__EXCERPT__
○ ○ ○ ○ ○
NovalGen Raises £1.8M to Engineer Bispecific Antibodies That Turn Tumours Against Themselves
November 26, 2024
NovalGen, a UK biopharmaceutical company, has raised £1.8 million to advance its bispecific antibody therapeutics programme for cancer treatment. The company is developing antibody drugs engineered to bind two distinct molecular targets simultaneously — typically one target on the surface of a tumour cell and one target on the surface of a T cell — creating a physical bridge that redirects the patient's cytotoxic immune cells directly to the cancer and triggers their killing response with specificity and potency that single-target immunotherapies struggle to achieve.
Bispecific antibodies represent one of the most actively developed modalities in oncology drug discovery, driven by the clinical validation of several approved bispecific drugs in haematological cancers and the clear mechanistic logic of the approach. Conventional antibody cancer therapies typically work by blocking a tumour-promoting signalling pathway or by recruiting immune effector cells through their constant (Fc) region — an indirect mechanism with limited potency in many tumour types. Bispecifics that engage T cells directly, by contrast, force a physical contact between the T cell and the tumour cell that triggers an immediate and powerful cytotoxic response. The first clinical successes with this approach — blinatumomab in acute lymphoblastic leukaemia, and more recently several approved T-cell engager drugs — have validated the concept and driven enormous industry investment in engineering better bispecific molecules.
NovalGen's platform applies proprietary engineering approaches to the design of bispecific antibodies that combine potent T-cell engagement with a selectivity profile designed to minimise on-target, off-tumour toxicity — a challenge that has limited the clinical utility of early T-cell engaging bispecifics when applied to solid tumours. The company's pipeline targets cancer indications where the unmet medical need is high and where the biology supports a T-cell engager mechanism. The funding will be used to advance the lead programmes through preclinical development and build the body of evidence needed to progress towards clinical investigation.
○ ○ ○ ○ ○
__EXERCISE DATA__

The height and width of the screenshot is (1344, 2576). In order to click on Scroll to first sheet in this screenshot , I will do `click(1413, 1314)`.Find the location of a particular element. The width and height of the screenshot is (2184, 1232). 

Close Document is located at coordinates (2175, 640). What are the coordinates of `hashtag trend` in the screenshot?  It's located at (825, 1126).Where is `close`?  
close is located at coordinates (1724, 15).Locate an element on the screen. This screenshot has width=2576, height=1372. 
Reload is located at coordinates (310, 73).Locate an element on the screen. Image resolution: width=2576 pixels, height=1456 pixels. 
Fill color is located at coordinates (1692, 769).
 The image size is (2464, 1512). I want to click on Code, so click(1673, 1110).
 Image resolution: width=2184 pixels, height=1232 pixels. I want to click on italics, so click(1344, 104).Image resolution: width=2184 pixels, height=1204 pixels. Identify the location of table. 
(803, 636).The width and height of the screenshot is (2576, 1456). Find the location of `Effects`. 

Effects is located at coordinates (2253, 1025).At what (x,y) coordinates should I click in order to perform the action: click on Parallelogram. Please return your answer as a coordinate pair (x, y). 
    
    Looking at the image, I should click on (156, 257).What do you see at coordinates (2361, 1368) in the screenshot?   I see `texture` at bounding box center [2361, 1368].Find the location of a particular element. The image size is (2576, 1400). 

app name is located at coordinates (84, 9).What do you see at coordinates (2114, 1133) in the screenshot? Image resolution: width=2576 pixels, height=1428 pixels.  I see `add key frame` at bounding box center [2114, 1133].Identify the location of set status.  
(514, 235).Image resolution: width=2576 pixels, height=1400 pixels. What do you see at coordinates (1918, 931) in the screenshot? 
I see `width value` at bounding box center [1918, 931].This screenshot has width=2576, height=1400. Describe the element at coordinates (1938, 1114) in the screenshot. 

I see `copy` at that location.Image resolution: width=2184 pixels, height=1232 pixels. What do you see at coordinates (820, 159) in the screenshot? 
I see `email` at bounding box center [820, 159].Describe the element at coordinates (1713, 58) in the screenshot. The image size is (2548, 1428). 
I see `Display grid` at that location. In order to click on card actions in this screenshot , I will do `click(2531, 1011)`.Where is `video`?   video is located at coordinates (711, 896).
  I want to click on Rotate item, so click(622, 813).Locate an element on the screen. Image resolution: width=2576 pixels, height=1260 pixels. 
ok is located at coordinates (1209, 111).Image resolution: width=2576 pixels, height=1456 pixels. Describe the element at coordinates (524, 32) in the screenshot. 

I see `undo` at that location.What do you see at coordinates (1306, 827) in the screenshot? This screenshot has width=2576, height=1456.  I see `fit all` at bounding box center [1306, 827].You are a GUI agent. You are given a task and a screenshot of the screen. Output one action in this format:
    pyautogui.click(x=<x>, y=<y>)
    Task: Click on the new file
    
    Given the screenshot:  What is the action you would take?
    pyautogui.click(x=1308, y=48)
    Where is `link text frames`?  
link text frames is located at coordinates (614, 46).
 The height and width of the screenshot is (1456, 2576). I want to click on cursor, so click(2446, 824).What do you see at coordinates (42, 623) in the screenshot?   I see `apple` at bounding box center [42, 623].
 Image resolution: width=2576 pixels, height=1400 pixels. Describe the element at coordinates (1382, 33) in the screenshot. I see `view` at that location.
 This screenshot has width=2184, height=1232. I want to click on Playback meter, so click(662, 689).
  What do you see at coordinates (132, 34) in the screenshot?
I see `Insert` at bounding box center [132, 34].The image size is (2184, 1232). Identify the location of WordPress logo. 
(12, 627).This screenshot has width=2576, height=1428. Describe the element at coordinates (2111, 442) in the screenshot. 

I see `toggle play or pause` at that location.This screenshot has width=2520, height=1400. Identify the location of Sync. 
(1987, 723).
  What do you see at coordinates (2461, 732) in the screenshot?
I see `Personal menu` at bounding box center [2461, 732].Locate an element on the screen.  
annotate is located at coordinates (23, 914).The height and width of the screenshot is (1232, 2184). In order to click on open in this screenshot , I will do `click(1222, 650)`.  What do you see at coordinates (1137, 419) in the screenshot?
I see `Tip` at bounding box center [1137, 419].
○ ○ ○ ○ ○
__TO DO__
1 > Answer these questions using the NovalGen article.
(a) How much money did NovalGen raise?
(b) Which drug, used in which cancer, is named among the first clinical successes of the T-cell engager approach?
(c) What will the funding be used for?
2 > In the NovalGen article, swap "cancer" for "malignancy" and write out everything from "NovalGen Raises £1.8M" down to "struggle to achieve.".
The records were taken from a source unrelated to the NovalGen article.

__EXERCISE RESPONSES__
1 >
(a) £1.8 million.
(b) Blinatumomab, in acute lymphoblastic leukaemia.
(c) To advance the lead programmes through preclinical development and build the body of evidence needed to progress towards clinical investigation.

2 >
NovalGen Raises £1.8M to Engineer Bispecific Antibodies That Turn Tumours Against Themselves
November 26, 2024
NovalGen, a UK biopharmaceutical company, has raised £1.8 million to advance its bispecific antibody therapeutics programme for malignancy treatment. The company is developing antibody drugs engineered to bind two distinct molecular targets simultaneously — typically one target on the surface of a tumour cell and one target on the surface of a T cell — creating a physical bridge that redirects the patient's cytotoxic immune cells directly to the malignancy and triggers their killing response with specificity and potency that single-target immunotherapies struggle to achieve.